Nathanielsz to Pacquiao: Time to clean house

by Camille B. Naredo, abs-cbnNEWS.com

Posted at Nov 14 2011 09:02 AM | Updated as of Nov 17 2011 04:00 AM

MANILA, Philippines - Some boxing analysts believe the controversial result of the trilogy bout between Filipino boxer Manny "Pacman" Pacquiao and his Mexican rival, Juan Manuel Marquez, should be a wake-up call for both boxers and for the sport as well.

Pacquiao escaped with a majority decision victory, with judges scoring the bout 114-114, 115-113 and 116-112. He retained his WBO welterweight title in the process.

Analysts Ronnie Nathanielsz and Ed Tolentino, however, were disappointed with Pacquiao's performance and called the fight "a wake-up call."

"He was the pound-for-pound king who was almost dethroned. It will hurt his stature," Nathanielsz said. "It was a major disappointment."

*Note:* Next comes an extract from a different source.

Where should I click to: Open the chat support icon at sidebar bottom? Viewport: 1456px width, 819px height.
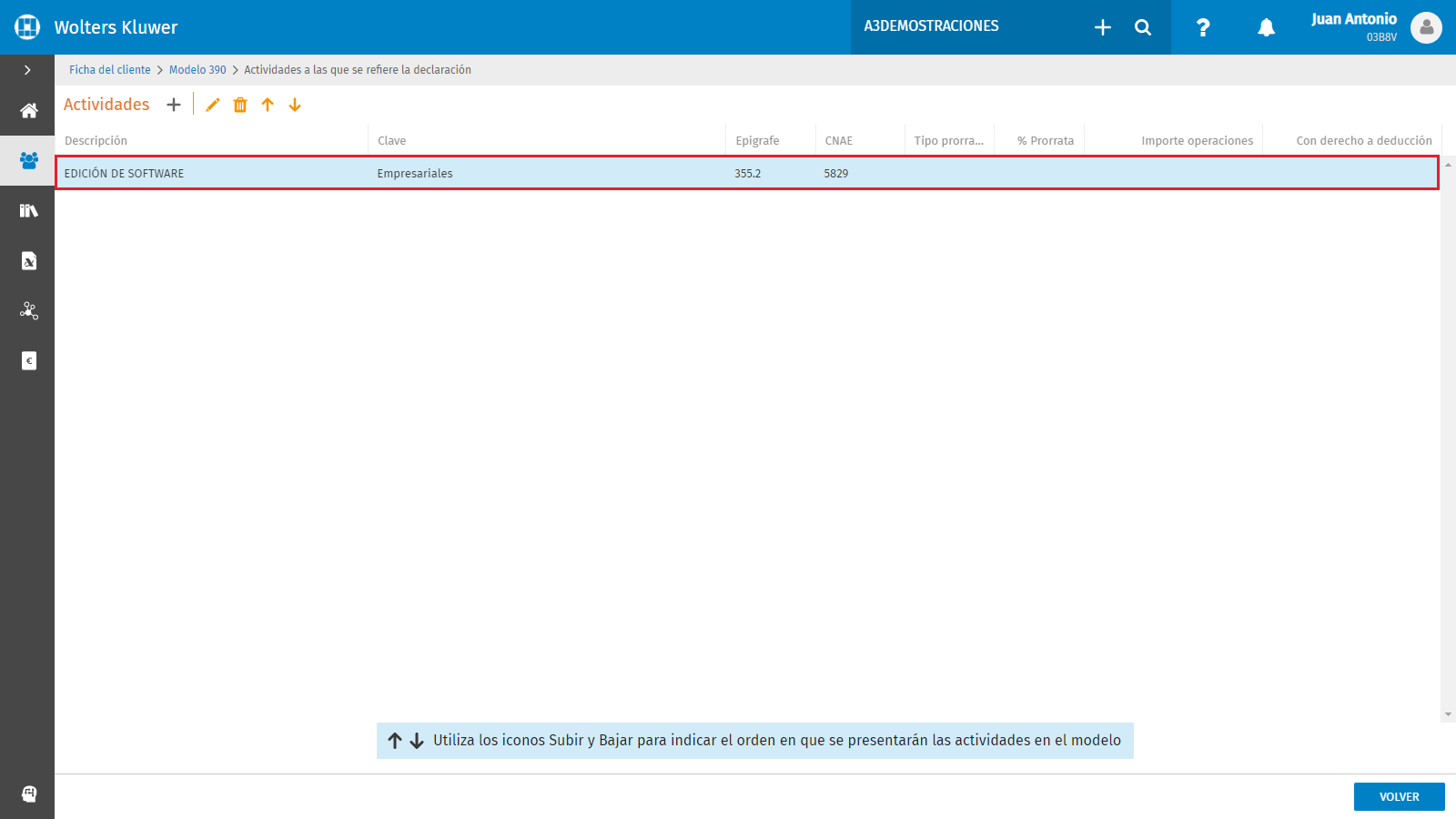pyautogui.click(x=27, y=794)
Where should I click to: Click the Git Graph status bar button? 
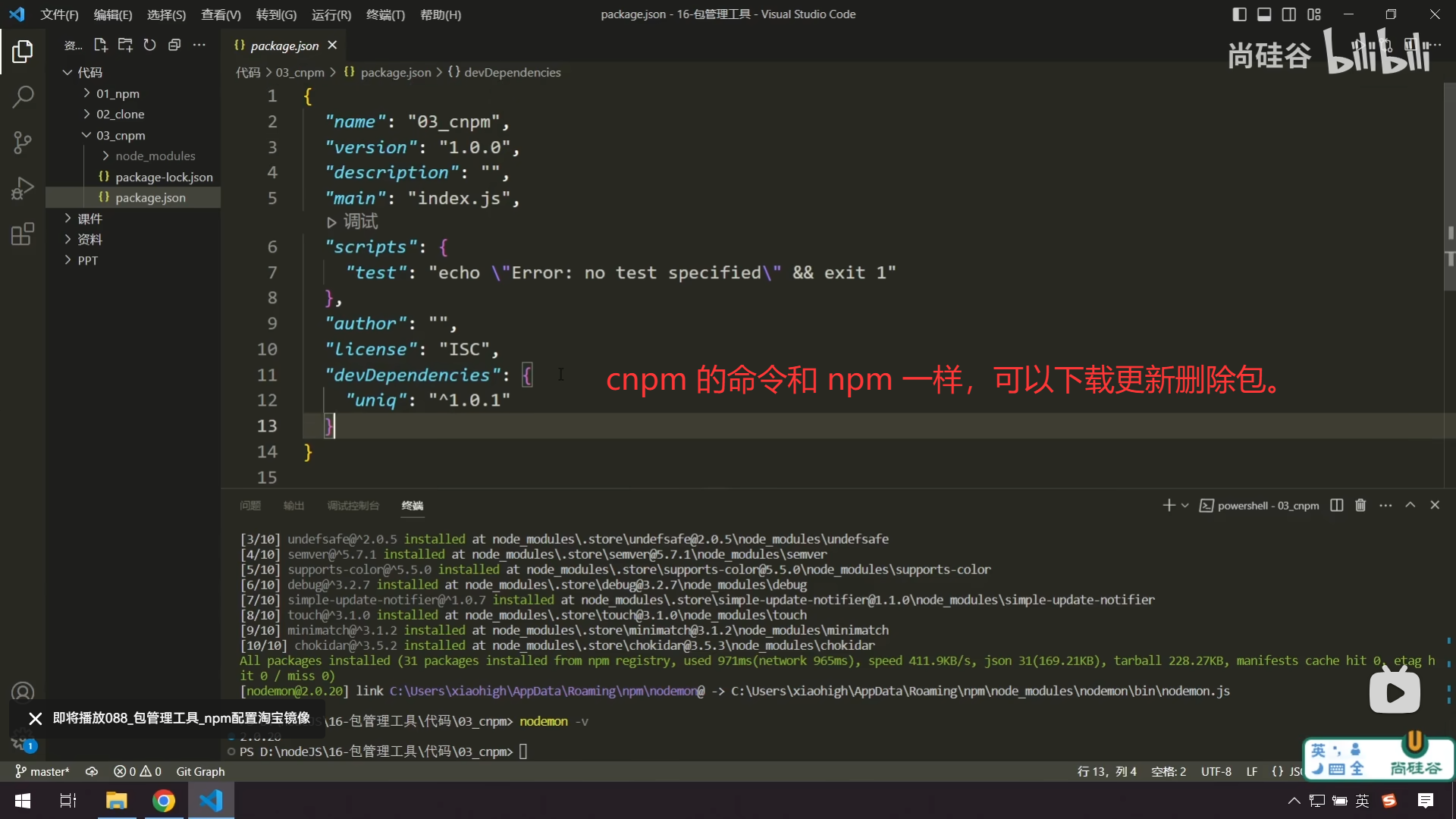tap(200, 771)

"There was no urgency for Pacquiao. I thought he started out well... but Pacquiao was suddenly anemic on offense," said Tolentino.

Tolentino said Marquez had Pacquiao "on a string" throughout the fight.

"He got away with the victory by the skin of his beard," he said.

Cleaning house

Nathanielsz hopes the controversial victory will make Pacquiao realize that he needs to make changes to his team.

"I am hoping this is a real wake-up call for him, and he realizes that he has so many things he has to do. And one of them, is to clean his house," Nathanielz said. "The people around him, cut that number down and get rid of the guys who hang around and suck your blood, and concentrate on the sport."

Moreover, Pacquiao should realize that his activities outside the ring may be hurting his performance.

"He's showing signs of decline and it's not because of lack of training," Nathanielsz said. "It's because of so many extraneous activities he's involved in."

"His congressional duties, his late nights, his pool (games), his endorsements, his show, that's a debilitating thing," he added.

Nathanielsz said that while training in Baguio, Pacquiao would drive down to Manila to do a show and sleep in the car on the drive back to training camp.

"That has an effect on you physically," he said.

Real opponents

Tolentino says that Pacquiao's promoter, Top Rank chief executive officer Bob Arum, will have to change his tactic when it comes to finding opponents for Pacquiao as well.

"Bob Arum is also to blame for this performance. In his last 3 fights, Pacquiao has been fed pedestrian opponents," he said.

In Pacquiao's previous fights before Marquez, he defeated Joshua Clottey, Antonio Margarito and Shane Mosley via unanimous decision.

"Those are not the fights that will bring out the best in Manny Pacquiao," Tolentino said. "A champion is only as good as the quality of the opponents that are fed to him."

Tolentino says it maybe time for Arum to look for potential Pacquiao opponents outside of the Top Rank stable. It was the first time since his 2009 bout against Miguel Cotto that Pacquiao has been seriously challenged in a fight.

"Arum will have to start looking for competitive foes," Tolentino said. "If you feed (a champion) with mediocre opponents, he will become mediocre himself."

Counterpunching not enough

The controversial result to the bout should also serve as a wake-up call to Marquez, who rattled Pacquiao throughout the bout with his superb counterpunching ability, but did not get the result he wanted.

"For Marquez, it's the grim realization. The next time he fights Pacquiao, he might as well bring an ax with him," Tolentino said.

"It's not gonna come easy. He has to double the effort. He has to take the fight to Pacquiao next time. Merely counterpunching is not enough to satisfy the judges," he added.

Even though both Tolentino and Nathanielsz feel Marquez deserves to get a fourth fight against Pacquiao, it may not come as the Mexican boxer is contemplating retirement.

"Maybe I will retire. It is difficult after this... It is a robbery and of the two robberies I have had against him, this one is the more terrible," Marquez said.

Bad news for boxing

Although the fight itself was impressive, Nathanielsz and Tolentino agree that the result will end up tarnishing the sport of boxing anew.

"Boxing has had a succession of very, very bad fights," Nathanielz said, referring to controversial bouts between Floyd Mayweather Jr. and Victor Ortiz, Chad Dawson and Bernard Hopkins, and Nonito Donaire Jr. and Omar Narvaez.

"This fight was supposed to be the saving grace, it ended up being a disgrace," Tolentino said.